__Written task__.
In the rows below, replace "Collapse" with "Expand" in everything from the line containing "You are a computer-use agent. The height" down to the line containing "point(216,15)". Give back only those lines, with nothing else altered.

☆ ☆ ☆ ☆

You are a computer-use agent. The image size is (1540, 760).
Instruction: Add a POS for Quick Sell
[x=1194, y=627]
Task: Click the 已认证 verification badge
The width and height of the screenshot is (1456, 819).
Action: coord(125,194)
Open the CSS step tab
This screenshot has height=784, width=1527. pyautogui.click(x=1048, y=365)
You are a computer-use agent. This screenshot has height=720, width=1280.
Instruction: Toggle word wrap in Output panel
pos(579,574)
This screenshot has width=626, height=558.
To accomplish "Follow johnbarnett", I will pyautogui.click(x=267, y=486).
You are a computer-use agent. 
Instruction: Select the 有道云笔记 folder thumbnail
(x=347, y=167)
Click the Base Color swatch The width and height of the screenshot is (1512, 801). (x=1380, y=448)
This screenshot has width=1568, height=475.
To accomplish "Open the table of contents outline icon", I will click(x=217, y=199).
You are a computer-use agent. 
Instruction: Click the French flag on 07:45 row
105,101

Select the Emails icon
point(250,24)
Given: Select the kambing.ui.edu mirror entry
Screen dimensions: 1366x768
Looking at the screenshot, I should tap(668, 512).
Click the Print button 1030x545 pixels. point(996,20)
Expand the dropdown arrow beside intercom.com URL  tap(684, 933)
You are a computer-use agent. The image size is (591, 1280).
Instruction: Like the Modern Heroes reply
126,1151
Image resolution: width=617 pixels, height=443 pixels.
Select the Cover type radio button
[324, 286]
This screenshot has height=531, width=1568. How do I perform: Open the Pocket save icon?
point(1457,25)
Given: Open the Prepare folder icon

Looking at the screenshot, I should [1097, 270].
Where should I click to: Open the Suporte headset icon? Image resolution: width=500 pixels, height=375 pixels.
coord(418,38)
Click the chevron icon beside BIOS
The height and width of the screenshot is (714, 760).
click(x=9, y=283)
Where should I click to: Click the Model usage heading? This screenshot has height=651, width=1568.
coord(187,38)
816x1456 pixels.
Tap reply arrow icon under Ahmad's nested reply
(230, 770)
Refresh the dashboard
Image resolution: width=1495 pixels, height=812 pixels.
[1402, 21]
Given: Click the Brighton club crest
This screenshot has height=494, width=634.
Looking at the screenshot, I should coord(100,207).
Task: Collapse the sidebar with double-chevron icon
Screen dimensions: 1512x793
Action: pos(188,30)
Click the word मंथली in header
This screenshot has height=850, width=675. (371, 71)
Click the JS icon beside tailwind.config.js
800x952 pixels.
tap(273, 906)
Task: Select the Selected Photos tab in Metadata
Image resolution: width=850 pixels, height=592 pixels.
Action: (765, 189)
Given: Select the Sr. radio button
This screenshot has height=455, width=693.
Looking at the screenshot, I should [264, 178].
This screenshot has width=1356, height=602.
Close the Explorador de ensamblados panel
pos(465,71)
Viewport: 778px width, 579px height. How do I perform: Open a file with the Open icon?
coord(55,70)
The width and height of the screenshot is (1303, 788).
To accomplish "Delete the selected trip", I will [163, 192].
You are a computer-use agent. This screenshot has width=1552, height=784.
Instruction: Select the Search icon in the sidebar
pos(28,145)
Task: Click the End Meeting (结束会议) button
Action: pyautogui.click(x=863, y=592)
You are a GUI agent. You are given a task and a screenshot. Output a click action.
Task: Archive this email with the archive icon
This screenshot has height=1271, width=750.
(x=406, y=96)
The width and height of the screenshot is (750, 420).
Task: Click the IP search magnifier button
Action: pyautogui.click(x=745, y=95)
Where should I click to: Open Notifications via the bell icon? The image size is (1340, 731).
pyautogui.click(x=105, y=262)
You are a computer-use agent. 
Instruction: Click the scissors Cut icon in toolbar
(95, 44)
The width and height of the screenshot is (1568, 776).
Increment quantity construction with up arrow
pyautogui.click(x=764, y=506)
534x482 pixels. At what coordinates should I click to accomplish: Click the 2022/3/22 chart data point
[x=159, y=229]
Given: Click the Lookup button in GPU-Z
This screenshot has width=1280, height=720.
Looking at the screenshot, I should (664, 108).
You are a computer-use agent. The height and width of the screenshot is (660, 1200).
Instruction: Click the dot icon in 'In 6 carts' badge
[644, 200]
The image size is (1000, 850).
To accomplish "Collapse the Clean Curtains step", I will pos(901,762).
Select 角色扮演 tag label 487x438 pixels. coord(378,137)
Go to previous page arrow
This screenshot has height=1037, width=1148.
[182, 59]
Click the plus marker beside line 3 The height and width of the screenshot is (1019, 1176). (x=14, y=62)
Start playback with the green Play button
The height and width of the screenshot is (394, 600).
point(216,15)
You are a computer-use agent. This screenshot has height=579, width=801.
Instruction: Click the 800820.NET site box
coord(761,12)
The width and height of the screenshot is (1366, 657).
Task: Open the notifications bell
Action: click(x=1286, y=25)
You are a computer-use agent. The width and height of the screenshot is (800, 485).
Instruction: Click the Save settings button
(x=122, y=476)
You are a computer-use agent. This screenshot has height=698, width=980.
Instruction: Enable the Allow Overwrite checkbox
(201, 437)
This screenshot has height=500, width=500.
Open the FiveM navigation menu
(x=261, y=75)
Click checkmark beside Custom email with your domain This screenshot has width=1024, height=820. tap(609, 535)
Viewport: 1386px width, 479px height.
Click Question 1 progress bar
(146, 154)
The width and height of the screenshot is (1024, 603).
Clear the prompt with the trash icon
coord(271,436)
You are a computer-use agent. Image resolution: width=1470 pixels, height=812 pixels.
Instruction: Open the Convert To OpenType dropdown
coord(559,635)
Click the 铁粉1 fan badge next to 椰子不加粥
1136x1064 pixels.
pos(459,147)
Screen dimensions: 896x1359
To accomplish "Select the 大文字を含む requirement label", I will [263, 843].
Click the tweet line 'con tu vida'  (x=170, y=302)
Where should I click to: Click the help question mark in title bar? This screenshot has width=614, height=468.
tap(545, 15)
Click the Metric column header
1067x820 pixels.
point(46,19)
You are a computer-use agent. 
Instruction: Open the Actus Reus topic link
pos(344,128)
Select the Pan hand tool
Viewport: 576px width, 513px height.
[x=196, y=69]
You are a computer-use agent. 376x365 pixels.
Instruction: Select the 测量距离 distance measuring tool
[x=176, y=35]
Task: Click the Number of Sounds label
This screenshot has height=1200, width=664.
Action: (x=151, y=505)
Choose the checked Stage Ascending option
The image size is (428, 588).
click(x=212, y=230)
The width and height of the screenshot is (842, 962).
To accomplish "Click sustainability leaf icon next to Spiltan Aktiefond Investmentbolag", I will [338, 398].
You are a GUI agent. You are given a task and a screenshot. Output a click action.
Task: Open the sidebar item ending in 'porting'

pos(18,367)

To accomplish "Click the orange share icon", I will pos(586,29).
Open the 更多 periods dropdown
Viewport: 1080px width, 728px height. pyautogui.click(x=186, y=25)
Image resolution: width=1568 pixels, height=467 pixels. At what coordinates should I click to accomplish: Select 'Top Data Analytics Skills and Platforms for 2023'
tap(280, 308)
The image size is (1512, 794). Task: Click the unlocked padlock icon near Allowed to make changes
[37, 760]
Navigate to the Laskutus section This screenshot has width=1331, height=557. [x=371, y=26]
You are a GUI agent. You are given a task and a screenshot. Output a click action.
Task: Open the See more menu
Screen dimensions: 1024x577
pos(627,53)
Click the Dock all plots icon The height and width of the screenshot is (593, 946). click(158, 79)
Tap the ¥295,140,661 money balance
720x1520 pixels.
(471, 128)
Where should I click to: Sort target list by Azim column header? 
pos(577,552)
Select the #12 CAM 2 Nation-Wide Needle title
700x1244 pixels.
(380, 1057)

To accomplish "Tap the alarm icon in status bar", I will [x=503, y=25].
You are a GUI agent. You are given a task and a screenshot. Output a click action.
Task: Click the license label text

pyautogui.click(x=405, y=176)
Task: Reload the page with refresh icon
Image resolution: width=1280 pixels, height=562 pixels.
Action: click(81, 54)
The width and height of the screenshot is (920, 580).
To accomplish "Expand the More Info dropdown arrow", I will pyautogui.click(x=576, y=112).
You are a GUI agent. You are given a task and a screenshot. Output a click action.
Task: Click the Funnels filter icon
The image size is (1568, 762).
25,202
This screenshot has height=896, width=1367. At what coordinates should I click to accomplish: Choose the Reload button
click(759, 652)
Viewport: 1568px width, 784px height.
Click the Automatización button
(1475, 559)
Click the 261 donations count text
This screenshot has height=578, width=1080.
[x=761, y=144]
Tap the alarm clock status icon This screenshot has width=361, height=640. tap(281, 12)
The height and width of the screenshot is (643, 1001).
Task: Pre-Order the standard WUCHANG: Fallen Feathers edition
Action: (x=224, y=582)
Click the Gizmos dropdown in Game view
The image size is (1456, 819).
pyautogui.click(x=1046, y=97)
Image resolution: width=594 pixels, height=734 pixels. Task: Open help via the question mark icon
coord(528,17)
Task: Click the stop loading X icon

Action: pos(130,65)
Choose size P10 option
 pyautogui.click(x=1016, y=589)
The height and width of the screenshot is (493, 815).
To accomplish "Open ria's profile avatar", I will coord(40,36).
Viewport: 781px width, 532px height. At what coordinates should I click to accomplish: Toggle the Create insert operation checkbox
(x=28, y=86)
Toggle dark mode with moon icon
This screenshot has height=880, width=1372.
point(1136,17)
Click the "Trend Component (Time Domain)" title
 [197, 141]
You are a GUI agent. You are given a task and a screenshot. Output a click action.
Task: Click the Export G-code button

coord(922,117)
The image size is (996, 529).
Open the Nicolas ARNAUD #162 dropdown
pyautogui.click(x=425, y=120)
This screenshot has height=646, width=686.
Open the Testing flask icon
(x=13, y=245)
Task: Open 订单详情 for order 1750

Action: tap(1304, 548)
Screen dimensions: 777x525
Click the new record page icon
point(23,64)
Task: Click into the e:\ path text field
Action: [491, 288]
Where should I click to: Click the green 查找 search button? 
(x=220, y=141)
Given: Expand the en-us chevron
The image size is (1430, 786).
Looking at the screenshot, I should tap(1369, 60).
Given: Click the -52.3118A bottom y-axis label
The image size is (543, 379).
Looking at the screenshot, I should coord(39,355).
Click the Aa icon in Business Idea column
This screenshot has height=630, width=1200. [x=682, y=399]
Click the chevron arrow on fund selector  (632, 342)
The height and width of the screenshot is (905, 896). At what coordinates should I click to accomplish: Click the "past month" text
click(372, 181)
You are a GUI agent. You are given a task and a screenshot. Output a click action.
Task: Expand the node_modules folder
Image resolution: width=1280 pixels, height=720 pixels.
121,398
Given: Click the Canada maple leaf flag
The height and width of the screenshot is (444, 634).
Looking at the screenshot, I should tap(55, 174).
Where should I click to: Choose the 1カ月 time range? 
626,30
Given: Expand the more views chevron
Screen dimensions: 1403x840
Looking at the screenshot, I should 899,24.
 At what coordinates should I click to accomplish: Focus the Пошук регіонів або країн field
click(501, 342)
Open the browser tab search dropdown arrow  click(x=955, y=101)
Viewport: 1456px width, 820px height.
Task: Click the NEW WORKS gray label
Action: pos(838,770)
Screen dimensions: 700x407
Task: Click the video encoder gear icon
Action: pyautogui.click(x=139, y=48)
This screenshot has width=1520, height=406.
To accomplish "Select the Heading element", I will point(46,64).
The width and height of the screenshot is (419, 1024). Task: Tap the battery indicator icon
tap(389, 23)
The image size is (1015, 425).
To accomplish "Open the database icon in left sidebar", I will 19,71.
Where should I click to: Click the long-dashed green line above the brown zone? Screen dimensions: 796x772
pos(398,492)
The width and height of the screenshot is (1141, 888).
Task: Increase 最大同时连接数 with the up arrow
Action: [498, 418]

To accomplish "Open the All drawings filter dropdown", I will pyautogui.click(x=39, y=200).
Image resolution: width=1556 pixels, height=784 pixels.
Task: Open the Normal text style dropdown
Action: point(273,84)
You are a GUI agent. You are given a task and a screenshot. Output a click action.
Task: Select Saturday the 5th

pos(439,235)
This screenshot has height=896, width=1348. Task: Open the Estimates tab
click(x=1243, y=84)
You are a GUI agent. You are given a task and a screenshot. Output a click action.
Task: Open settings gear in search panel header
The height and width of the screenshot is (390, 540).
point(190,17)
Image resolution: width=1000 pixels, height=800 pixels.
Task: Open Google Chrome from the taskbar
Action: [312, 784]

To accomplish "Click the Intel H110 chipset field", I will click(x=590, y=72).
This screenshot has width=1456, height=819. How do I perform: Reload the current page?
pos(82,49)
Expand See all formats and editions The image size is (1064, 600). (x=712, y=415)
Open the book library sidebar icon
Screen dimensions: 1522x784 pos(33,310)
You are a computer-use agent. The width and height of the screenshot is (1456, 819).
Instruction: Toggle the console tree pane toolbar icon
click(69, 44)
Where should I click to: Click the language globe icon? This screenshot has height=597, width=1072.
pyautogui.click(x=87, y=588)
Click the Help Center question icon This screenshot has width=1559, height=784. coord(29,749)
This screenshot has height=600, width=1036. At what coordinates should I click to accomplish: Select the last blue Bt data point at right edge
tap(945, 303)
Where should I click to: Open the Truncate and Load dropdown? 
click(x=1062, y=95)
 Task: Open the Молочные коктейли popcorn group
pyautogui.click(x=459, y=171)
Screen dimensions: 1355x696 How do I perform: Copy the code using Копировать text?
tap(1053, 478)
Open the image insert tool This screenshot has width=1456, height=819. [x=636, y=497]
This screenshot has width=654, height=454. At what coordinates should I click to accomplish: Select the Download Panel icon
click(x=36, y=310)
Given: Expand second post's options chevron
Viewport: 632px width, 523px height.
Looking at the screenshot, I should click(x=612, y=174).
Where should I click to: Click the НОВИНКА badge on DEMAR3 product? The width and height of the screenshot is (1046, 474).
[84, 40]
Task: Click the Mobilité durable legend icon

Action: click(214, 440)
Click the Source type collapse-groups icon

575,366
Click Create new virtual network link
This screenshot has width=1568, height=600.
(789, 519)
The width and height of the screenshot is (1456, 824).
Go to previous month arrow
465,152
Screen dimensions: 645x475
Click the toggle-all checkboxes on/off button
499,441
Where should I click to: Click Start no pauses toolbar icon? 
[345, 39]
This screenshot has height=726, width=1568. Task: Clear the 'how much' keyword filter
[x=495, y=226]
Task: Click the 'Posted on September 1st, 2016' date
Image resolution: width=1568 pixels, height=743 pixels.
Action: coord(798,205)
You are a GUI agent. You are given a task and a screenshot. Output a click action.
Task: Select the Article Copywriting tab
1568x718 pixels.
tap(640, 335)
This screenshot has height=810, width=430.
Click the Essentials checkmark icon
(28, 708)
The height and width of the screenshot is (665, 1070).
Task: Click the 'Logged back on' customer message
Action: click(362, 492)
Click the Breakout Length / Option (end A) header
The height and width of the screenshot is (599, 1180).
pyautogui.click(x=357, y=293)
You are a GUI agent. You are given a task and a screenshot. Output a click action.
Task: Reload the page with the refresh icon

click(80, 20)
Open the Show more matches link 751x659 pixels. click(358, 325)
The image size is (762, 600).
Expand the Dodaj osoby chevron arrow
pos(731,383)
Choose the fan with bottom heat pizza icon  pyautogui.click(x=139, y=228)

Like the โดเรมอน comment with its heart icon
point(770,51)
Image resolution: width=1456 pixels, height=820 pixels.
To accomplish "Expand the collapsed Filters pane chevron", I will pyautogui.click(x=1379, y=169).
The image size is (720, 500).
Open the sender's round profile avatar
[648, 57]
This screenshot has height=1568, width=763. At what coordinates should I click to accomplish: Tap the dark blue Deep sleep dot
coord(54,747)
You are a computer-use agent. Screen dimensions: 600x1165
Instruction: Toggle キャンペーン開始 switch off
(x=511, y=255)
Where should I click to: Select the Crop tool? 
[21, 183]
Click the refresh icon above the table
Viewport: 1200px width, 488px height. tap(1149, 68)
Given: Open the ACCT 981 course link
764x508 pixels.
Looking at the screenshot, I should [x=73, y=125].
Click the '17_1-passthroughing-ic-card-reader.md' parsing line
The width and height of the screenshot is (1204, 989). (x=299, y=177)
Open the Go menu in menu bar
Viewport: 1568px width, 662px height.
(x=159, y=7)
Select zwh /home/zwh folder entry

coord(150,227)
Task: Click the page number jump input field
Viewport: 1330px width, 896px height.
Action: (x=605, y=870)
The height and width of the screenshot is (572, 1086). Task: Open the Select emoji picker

☆ ☆ ☆ ☆

__Reply__.
You are a computer-use agent. The height and width of the screenshot is (660, 1200).
Instruction: Click the dot icon in 'In 6 carts' badge
[644, 200]
The image size is (1000, 850).
To accomplish "Expand the Clean Curtains step", I will pos(901,762).
Select 角色扮演 tag label 487x438 pixels. coord(378,137)
Go to previous page arrow
This screenshot has height=1037, width=1148.
[182, 59]
Click the plus marker beside line 3 The height and width of the screenshot is (1019, 1176). (x=14, y=62)
Start playback with the green Play button
The height and width of the screenshot is (394, 600).
point(216,15)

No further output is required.